First, the threshold used was the default suggested for one-to-one matching (lower false reject rate, higher false accept rate). It doesn't make sense to use this threshold for search applications, and when the study was reproduced with a more appropriate (higher) threshold there were 0 mis-identifications.

Second, law enforcement use of face recognition doesn't even involve the algorithm making a lights-out identification decision. Instead, the most similar faces are presented to the user in ranked order by similarity (like a search engine). It's a tool for generating investigative leads, often preferable to publishing the face image of a wanted perpetrator on local news.

1 comments

the threshold used was the default

What makes you think that a LEO would change the defaults? They're not computer scientists, they're people who bought a product to perform a specific function.

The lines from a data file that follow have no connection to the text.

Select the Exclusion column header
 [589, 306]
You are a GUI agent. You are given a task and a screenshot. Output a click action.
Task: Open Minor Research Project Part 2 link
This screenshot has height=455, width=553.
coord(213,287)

It's a tool for generating investigative leads

So were photo books, lie detectors, surveillance cameras, and other tools at first. They became a close enough proxy for "guilt" in the eyes of the users for people to automatically be treated as criminals, even if they'd done nothing wrong.

Was this the actual product used by law enforcement or just the same software workflow used for a study? Those are entirely different environments and there's no reason to expect the final offering to behave like the academic setup used in a specific report.
I believe that there were multiple defaults, and they intentionally chose the wrong one to make a point. Your quote cropping is embarrassing.

The analogy would be blaming an anchor manufacturer when the "default anchor" for rowboats doesn't hold an oil tanker.

The question is how do you prevent abuse without handicapping investigators too much, since presumably you do want cases to be solved if possible?